I can throw tons of science and links and more at this but like I said I can’t do this anymore. Been doing this stuff too long to fight the stupidity of some stuff I read on forums, (not saying what you believe or write is stupid from you, I am talking about the science facts of the statements from that view). It is all cool spaceb! Keep doing your thing and I will do mine LOL

Plant proteins are inferior to meat protein. Fraud. Will it keep ya alive, yes, but it will never offer the superiority of meat proteins ever. Why does everyone try to re-invent what is the best? I have no clue but humans sure try to do it all the time :wink:


(bulkbiker) #51

Let’s face it no-one today has the faintest idea what the “traditional” Okinawan diet was…


(bulkbiker) #52

Why… simply put it is true although quite hard to achieve in the real world.

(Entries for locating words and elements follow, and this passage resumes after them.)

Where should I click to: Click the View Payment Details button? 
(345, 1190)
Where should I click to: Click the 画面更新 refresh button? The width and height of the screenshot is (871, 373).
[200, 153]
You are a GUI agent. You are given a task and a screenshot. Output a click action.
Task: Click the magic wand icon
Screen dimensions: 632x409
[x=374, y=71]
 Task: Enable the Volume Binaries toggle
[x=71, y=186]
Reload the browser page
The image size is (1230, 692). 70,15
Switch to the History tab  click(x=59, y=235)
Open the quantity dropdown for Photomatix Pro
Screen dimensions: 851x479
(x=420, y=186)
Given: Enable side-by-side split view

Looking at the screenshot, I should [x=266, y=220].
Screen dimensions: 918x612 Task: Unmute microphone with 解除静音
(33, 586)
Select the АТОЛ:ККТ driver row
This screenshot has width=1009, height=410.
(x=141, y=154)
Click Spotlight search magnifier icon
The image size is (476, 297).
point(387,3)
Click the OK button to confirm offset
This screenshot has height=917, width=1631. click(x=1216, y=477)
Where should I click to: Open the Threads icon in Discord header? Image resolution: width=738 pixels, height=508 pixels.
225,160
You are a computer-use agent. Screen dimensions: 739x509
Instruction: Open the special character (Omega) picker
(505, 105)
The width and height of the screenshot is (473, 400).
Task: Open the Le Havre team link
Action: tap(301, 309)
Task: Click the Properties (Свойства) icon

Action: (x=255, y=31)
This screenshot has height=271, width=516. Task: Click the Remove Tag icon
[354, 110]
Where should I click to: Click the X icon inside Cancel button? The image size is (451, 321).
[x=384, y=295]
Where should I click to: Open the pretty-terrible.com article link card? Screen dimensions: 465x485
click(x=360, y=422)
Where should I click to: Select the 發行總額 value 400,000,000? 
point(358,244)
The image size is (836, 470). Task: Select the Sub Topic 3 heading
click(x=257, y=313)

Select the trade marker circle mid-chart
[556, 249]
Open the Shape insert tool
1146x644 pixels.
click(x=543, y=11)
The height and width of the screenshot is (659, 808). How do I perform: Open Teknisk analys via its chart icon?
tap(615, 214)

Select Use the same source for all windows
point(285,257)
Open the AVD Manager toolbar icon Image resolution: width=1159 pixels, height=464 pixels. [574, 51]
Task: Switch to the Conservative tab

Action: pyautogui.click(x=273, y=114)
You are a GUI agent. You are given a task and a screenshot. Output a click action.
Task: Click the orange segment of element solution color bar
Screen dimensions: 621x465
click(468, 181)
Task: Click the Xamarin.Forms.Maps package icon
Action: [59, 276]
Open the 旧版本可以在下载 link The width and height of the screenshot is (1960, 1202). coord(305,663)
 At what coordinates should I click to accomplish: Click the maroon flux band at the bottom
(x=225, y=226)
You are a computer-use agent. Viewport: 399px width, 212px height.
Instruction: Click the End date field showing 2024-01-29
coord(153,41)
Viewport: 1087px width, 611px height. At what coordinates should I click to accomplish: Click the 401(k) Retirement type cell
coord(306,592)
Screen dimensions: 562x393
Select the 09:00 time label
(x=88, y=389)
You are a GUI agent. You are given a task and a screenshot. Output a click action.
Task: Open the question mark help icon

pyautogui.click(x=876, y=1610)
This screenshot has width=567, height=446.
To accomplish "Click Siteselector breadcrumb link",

Well you can at least agree that we do need proteins and fats which can all be obtained from zero carb foods?

There is no “need” for any carbohydrates to survive (many would say to thrive even although you may disagree with that statement).


(Genn) #53

Wow, insane! Other than longevity, I wonder if health outcomes were also overstated?


(Genn) #54

The research I presented above was clear on what the traditional Okinawan diet was. If your main argument is that no healthy population can subsist on a (whole food based) high carb diet, and that evidence be damned, feel free to continue posting, but I will no longer reply, I don’t like arguing in circles.


(bulkbiker) #55

Not really… it was clear that the three authors in 2014 assumed that they knew what a “traditional Okinawan” diet was.

As they weren’t around 100 years earlier they in fact have no idea whatsoever.

Just because someone writes it down and publishes it doesn’t make it “true” or “correct”.

You have to look at some of these things with a degree of scepticism and logic.


(Windmill Tilter) #56

Lol. Apropos to the topic. We don’t have a clue what a traditional “Okinowan” diet was 100 years ago, so we can’t really attribute the famous “blue zone” longevity to it (which I agree with btw). The odds of us knowing what our ancestors were eating 100,000 years is exponentially lower.


(mole person) #57

I’ve been a year without carbohydrates (not counting those that are in meat). My health markers are better then in a decade and I have three serious medical conditions in remission and have been able to drop all of my drugs since dropping the plant carbs.

I have come across no solid evidence that a plantless diet in less healthy and see many extant carnivores of one to two decades who are thriving. The evidence seems to suggest that an all meat diet is just fine, and, for a decent subset of people, it’s far healthier than one with plants.


(bulkbiker) #58

Possibly… although we can be pretty damn sure that they weren’t eating most of the crap that surrounds us today… so we have a lot of negative proofs.


#59

a lot of their day, 100K yrs ago, was wondering what might eat them, not what they could eat that day HAHA


(Michael - When reality fails to meet expectations, the problem is not reality.) #60

Total hogwash. @atomicspacebunny you are denying a brute scientific fact. There is no essential carbohydrate and neither a minimum daily requirement nor a deficiency disease. Therefore zero need to eat carbohydrates. If you eat carbohydrates it’s a choice, not a necessity. You can justify your choice however you please except denying the scientific facts.

No you don’t. There are, however, essential fatty and amino acids. If you do not eat these you will sicken and die. Animal proteins and fats provide all these in a very bioavailable form that over the course of hominid evolution we have adapted to consume and metabolize optimally. Some plants in combination can also provide the required fatty and amino acids. But overall more dilute and in a less bioavailable form, making them an inferior source.